Missing him and feeling sad and worried about the outcome have made me a bit lethargic, but I'm coming back to the surface, slowly. I have changes I want to make around the house and garden, so that'll give me lots to do.I also have to take stock of how I contributed -without malice and through loving too much -to the mess we're in. I hate conflict; in my work, relations with difficult teens are often a bit of a power struggle, so I wanted peace and harmony at home. My father used to repeat a phrase that sums it up: "anything for a quiet life!" I avoided disagreeing or showing discontent so as not to "lose" his love, and so brought about what I most feared. I realise that if I'd stood my ground a few times over important things, he'd have had more respect for me as a woman and wouldn't have felt so entitled and available to cheat. When my sister married in Ireland in July 2004, I was matron (!) of honour. My family is not very big, my husband was expected to attend. But because it was high season for him, he refused point blank to go. So I went with the children (7,4 and 1 at the time). I felt rotten being the "old maid at the wedding and being alone to manage 3 small children and try to smile in the photos in my long frock. My family were offended, but I defended my H and his heavy workload. After that, I found myself alone at several family functions here, for the same reason. His nephew's 20th birthday party, his sister's 50th... His own family didn't let on at the time, but found it bad form he didn't turn up. Not to mention functions related to my own activities or work, where I came alone while others brought partners. Then if we did go together to some party or function, he very often headed off to be with pals and did not even keep a place at table for me. I noticed all this, but made excuses for him. If I said anything to him, he'd say "but I can talk to you every day". Even in the street, he'd started to walk several metres ahead of me. To be fair, I often had the youngest by the hand, so walked more slowly.

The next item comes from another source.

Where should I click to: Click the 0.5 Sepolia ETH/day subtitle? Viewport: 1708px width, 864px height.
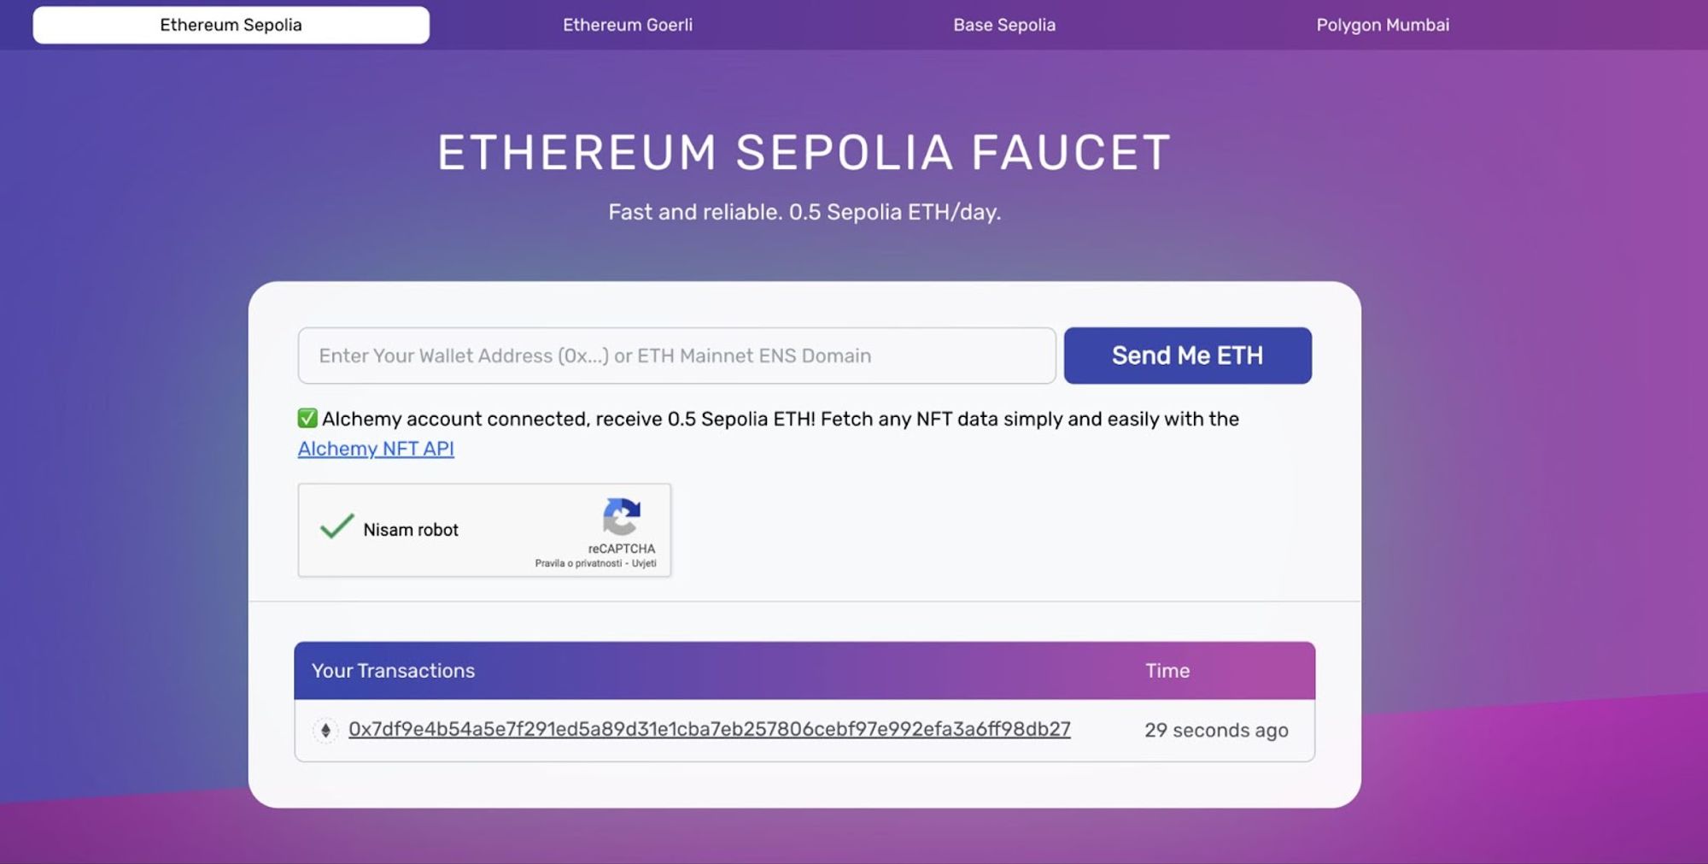[x=804, y=212]
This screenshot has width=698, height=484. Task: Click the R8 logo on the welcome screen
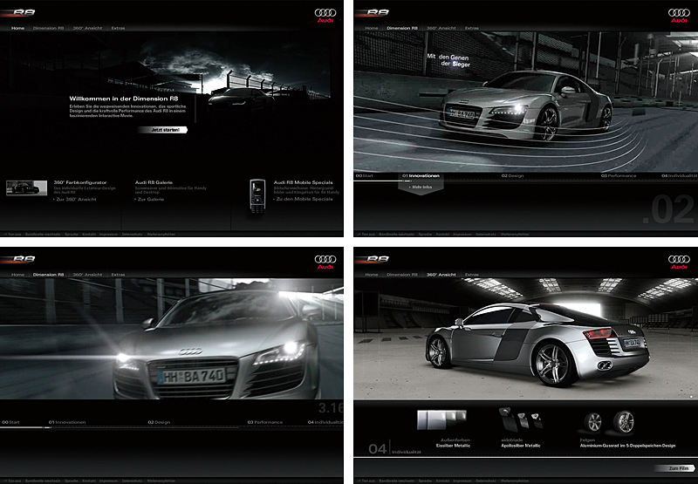(23, 14)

All these clues are surfacing now, and I realize that I sold myself short in our relationship. This might have been why I put on the weight I've lost again lately. I needed solace but didn't see that. But he was also very loving to me and showed every sign of being happy. He just got used to taking me for granted and I ended up not attracting him anymore (?). I can't tell what processes went on in his mind, but it seems logical: he was sure of me, I didn't keep him on his toes and he just lost interest.
Therefore, I suppose the best way forward is to follow a course that helps me re-invest my life and express my own desires, while distancing myself from him when possible; maybe it works as with kids: they get tired of some toy, you put it away and let them rediscover it a few months (years?) later, and it's like a new toy again, they want it and play with it anew... I've a hell of a journey before he wants me or plays with me again. I'll have to renew myself in every sense.
Pearlharbr, what you say is true; I loved someone, but the individual who goes under that name now, who's been so blaming, high-handed, insensitive, cruel and dishonest bears only a physical resemblance to my love and I wouldn't want to spend much time in his company. I just wonder if the man I loved is still there, like the dark side of the moon.
He came this morning, to collect younger kids and use the computer - doesn't have Internet where he is as yet. Was extra pleasant (I mean, sought me out when I took my coffee into the garden to avoid him, praised what I was doing with my boy (7) as he arrived, offered spontaneously to go halves on a bill he found on the kitchen table-getting him to be fair in the money dept. has been like getting blood from a stone -etc.). Kissed me chastely on arrival, although he'd said he wouldn't any more. I stayed bright and breezy. Don't understand this change, am lucid enough now not to imagine anything really positive. He came back this aft to get something he'd forgotten. My eldest was home, he tried to speak to her but she said "hello" and then went on with homework. That hurts him, but so be it, he let her down.The man who used to grumble about taking me to the station in the morning now makes the same journey twice in one day, can't keep away. He came here on Monday, I left for work and when I got home on Monday eve, I saw he'd been here a good part of the day. Says he's happy in his flat but I wonder.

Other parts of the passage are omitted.